··· TEXT SHOWN

On the retailer side, Boulanger was a forerunner in this area with its launch of the Happy3D platform, on which its 3D models of spare parts are shared. Small appliance manufacturer SEB has been experimenting for several years now with the reparation of spare parts printed in 3D.
Tomorrow, 3D-printed working organs?
It is the size of a cherry. The first vascularised heart printed in 3D using a patient’s own cells was revealed by Tel Aviv University in April 2019. A few months later, in the United States, researchers from Carnegie Mellon University presented a functional heart valve, printed from collagen.
These two prototypes are pushing back the boundaries of bioprinting in the area of regenerative medicine and represent a hope in the treatment of cardiovascular diseases.
An emerging technique of 3D printing, bioprinting consists in piling up living cells by using a computer-assisted layer-by-layer deposition process to make living tissue and organs.
For researchers and surgeons, the “holy grail” would be to manage to print fully-working biocompatible complex organs – using the recipient’s cells – for transplant. This would make it possible to meet the increasing demand for grafts and to reduce the risk of rejection.
But the perspective of a human transplant of a 3D-printed heart, pancreas, or liver is still a long way off. Bioprinting will probably first repair an existing organ, such as a heart having suffered a loss of function.
In parallel, research carried out on the production and transplant of simple tissues such as skin, bone or cartilage, has yielded promising results. Today, bioprinting primarily enables the production of biological tissues destined for medical research, pharmaceutical research, and cosmetic tests, which are sold by companies such as Organovo, in the United States, or Poïetis, in France.
Tailor-made and easily-accessible prostheses
The prosthesis 3D-printing sector has gone beyond the experimental stage and is today part of the everyday lives of thousands of people the world over. Intended to replace a limb or a joint, prostheses are essential in the improvement of patients’ quality of life. The problem: they are expensive and are often unsightly.
3D printing makes it possible to produce unique prostheses that are adapted to each patient at a fraction of the cost of traditional techniques.
After discovering 3D printing in a fab lab, Nicolas Huchet, whose right hand was amputated following a workplace accident, launched his open source myoelectric prosthesis project, Bionicohand. The young man managed to bring together a team of makers and develop a 3D-printable device costing less than € 1,000.
Today, his My Human Kit association is carrying on the development of Bionicohand as well as other projects linked to DIY and disability by encouraging the participation of those concerned.
The e-Nable association, for its part, relies on a community of around 20,000 volunteers spread across more than 100 countries, who design and make upper-limb prostheses for children and adults affected by agenesis (born without fingers or without hands), or who have undergone amputation. Since its creation, over 8,000 devices have been delivered free of charge.
In 2017, Handicap International launched a project of 3D-printed lower-limb prostheses, aimed at making fitting accessible to populations living in conflict zones or isolated regions.
The number of applications of 3D printing does not stop growing. In the automotive and aeronautical industries, use cases go from “simple” rapid prototyping to the manufacturing of parts integrated into cars and aeroplanes. Several tyre manufacturers are working, for example, on concepts of ecological tyres printed in 3D.
During the 2019 Paris Air Show, Safran Aero Boosters announced that it had obtained certification from the European and American civil aviation authorities for an aeroplane engine lubrication unit (fitted in the Airbus A320neo) made with 3D metal printing. A first!

······
··· DATASET EXCERPT

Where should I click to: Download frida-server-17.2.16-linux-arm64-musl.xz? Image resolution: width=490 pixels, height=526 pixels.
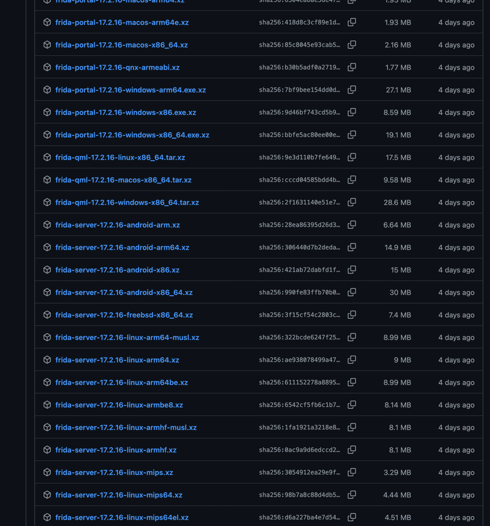pos(127,338)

······

**PROMPT 1**
Answer these questions using the 3D printing text:
(a) Which university revealed the first vascularized heart printed in 3D from a patient's own cells, and in what month and year?
(b) About how many volunteers does the e-Nable association rely on?
(c) Which aircraft is fitted with the lubrication unit that Safran Aero Boosters made with 3D metal printing?
**PROMPT 2**
Please quote the 3D printing text, starting with "These two prototypes" and going on through "risk of rejection.".

**REPLY 1**
(a) Tel Aviv University, in April 2019.
(b) Around 20,000 volunteers.
(c) The Airbus A320neo.

**REPLY 2**
These two prototypes are pushing back the boundaries of bioprinting in the area of regenerative medicine and represent a hope in the treatment of cardiovascular diseases.
An emerging technique of 3D printing, bioprinting consists in piling up living cells by using a computer-assisted layer-by-layer deposition process to make living tissue and organs.
For researchers and surgeons, the “holy grail” would be to manage to print fully-working biocompatible complex organs – using the recipient’s cells – for transplant. This would make it possible to meet the increasing demand for grafts and to reduce the risk of rejection.